On the Cusp of His 20th Year with the Ballet, Welch Can 'Hear the Dance, See the Music' Now More Than Ever

On the Cusp of His 20th Year with the Ballet, Welch Can 'Hear the Dance, See the Music' Now More Than Ever

Houston Ballet Principal Jessica Collado as Alma and artists of Houston Ballet in Cathy Marston’s Summer and Smoke (Photo by Amitava Sarkar)

THIS WEEKEND, THE Houston Ballet returns with Summer and Smoke, a triple bill that, like much of the recent programming by the Houston Symphony, is a stimulating blend of past, present, and future.


The program includes the world premiere of Summer and Smoke, based on the Tennessee Williams play of the same name, with choreography by Cathy Marston and a commissioned score by Michael Daugherty; George Balanchine’s Concerto Barocco; and Houston Ballet Artistic Director Stanton Welch’s Clear, set to Johann Sebastian Bach’s Concerto for Violin and Oboe in C minor and the first two movements from his Violin Concerto in G minor.
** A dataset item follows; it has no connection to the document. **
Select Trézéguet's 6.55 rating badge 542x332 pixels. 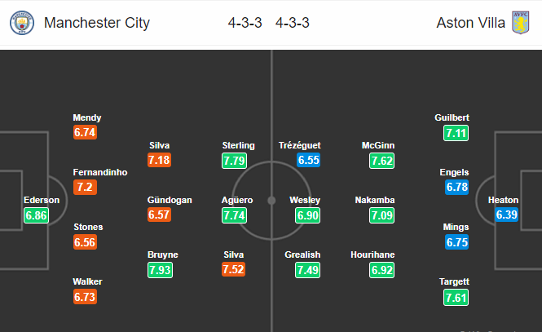(308, 160)
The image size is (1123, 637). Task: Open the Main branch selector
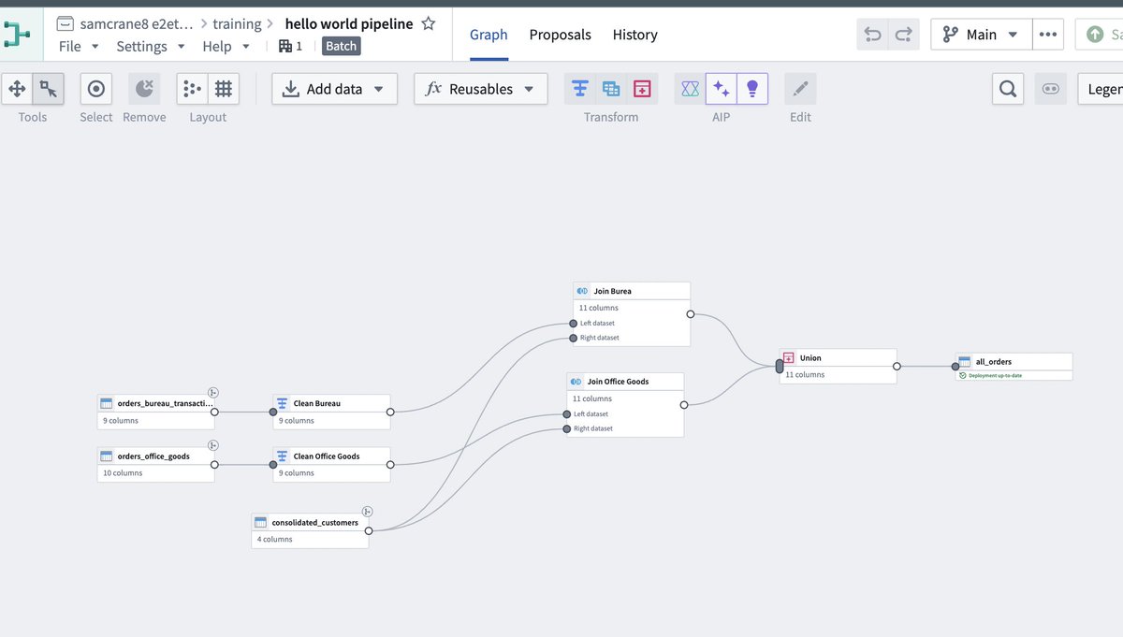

Now one of Welch’s most oft-performed ballets, audiences may not recall that Clear premiered in New York on October 25, 2001, just weeks after the 9/11 attacks. “It was the very first thing I did after the attacks,” says Welch. “I chose to finish it differently.”

Clear famously features a cast of seven men in flesh-toned costumes, with six of the seven representing different aspects of one man. The title refers to the mental and spiritual clarity that arises amid terrifying circumstances.

Welch (photo courtesy of the Houston Ballet)

For Welch, a panicked phone call home to Australia on that fateful day was that moment of surrender, when instead of obsessing over petty squabbles, one experiences “the essence of love,” as represented in Clear by the cast’s only woman dancer.

More than two decades after its premiere, which included recently appointed Houston Ballet co-artistic director Julia Kent, Welch feels the Clear’s concept and message still resonate, “perhaps now more than ever.”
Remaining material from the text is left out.